(Saved data entries)
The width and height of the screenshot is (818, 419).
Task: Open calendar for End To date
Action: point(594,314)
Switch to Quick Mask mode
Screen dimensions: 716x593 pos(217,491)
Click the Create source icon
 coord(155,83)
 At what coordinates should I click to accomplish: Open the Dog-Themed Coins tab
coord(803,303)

==

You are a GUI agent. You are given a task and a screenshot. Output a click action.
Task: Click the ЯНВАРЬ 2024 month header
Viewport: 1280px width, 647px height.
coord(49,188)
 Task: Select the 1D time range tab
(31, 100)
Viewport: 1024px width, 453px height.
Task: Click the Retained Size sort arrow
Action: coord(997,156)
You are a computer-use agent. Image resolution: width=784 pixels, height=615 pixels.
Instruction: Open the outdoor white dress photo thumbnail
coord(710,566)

* How to complete this task *
Print, from the entries above, the line with "Task: Select the 1D time range tab", the line with "You are a computer-use" and all lines between them, exactly and with nothing else.

* Task result *
 Task: Select the 1D time range tab
(31, 100)
Viewport: 1024px width, 453px height.
Task: Click the Retained Size sort arrow
Action: coord(997,156)
You are a computer-use agent. Image resolution: width=784 pixels, height=615 pixels.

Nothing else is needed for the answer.